- **Excerpted data**:
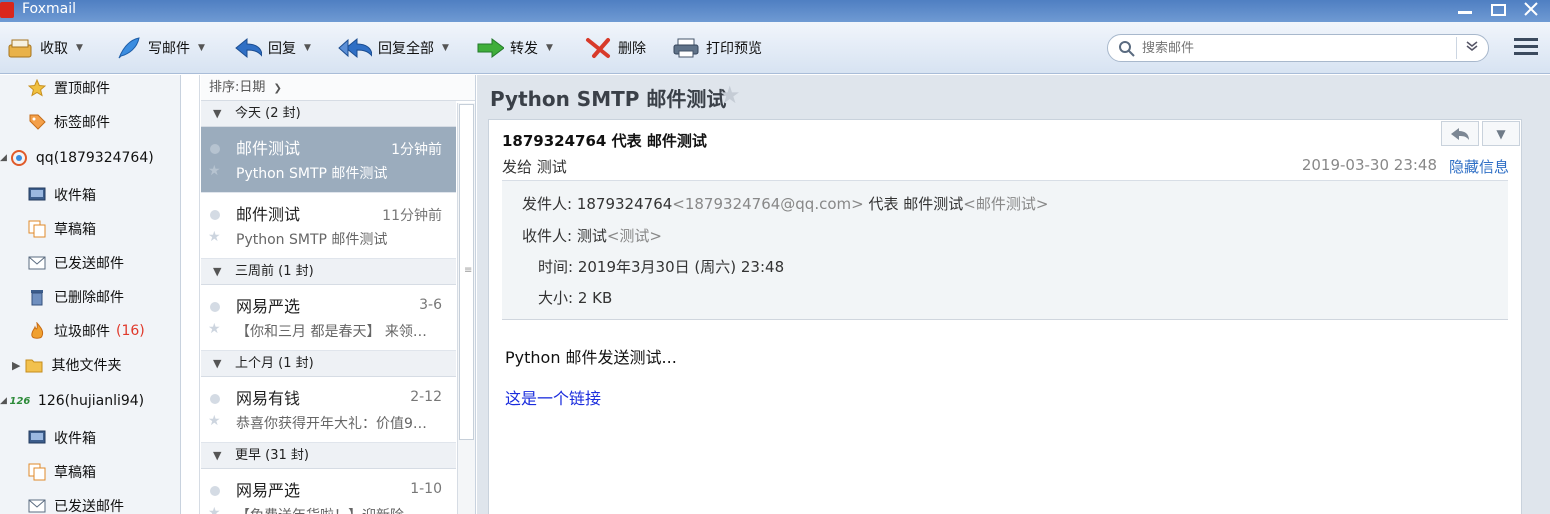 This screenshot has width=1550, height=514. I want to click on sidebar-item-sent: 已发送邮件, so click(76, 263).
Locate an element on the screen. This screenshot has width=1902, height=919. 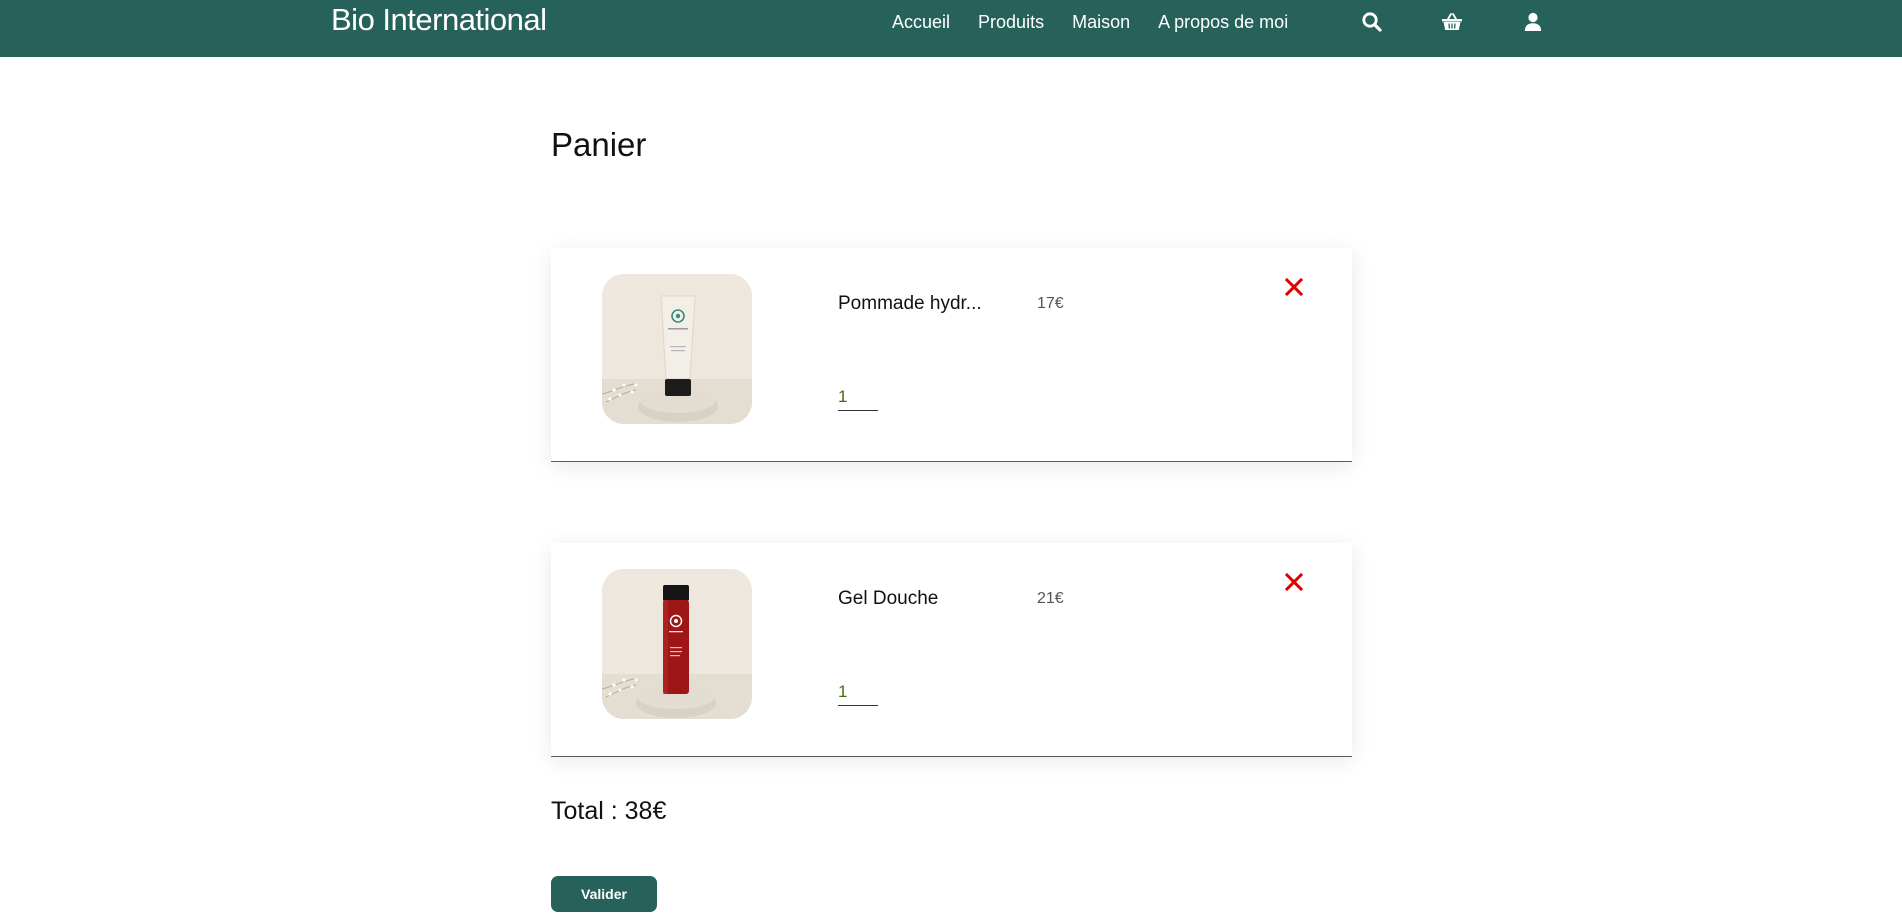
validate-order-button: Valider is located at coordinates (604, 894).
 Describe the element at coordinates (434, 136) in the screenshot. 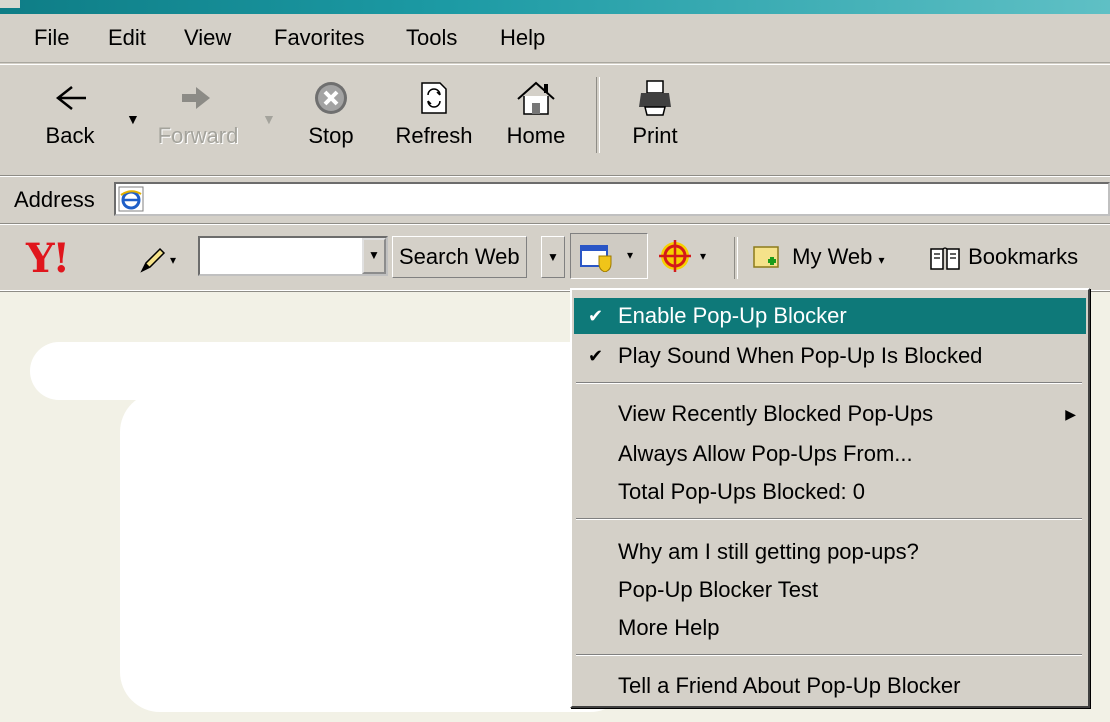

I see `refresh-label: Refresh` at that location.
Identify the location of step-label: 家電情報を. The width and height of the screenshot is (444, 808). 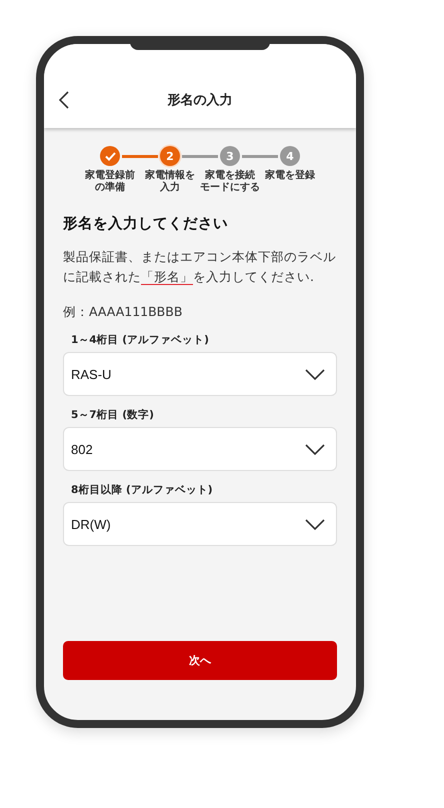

- **Exercise prompt**: Reproduce all of the material above verbatim, omitting the pictures.

- **Response to this exercise**:
 This screenshot has width=1550, height=514. I want to click on sidebar-item-sent: 已发送邮件, so click(76, 263).
Locate an element on the screen. This screenshot has width=1902, height=919. 
validate-order-button: Valider is located at coordinates (604, 894).
 Describe the element at coordinates (434, 136) in the screenshot. 

I see `refresh-label: Refresh` at that location.
Identify the location of step-label: 家電情報を. The width and height of the screenshot is (444, 808). 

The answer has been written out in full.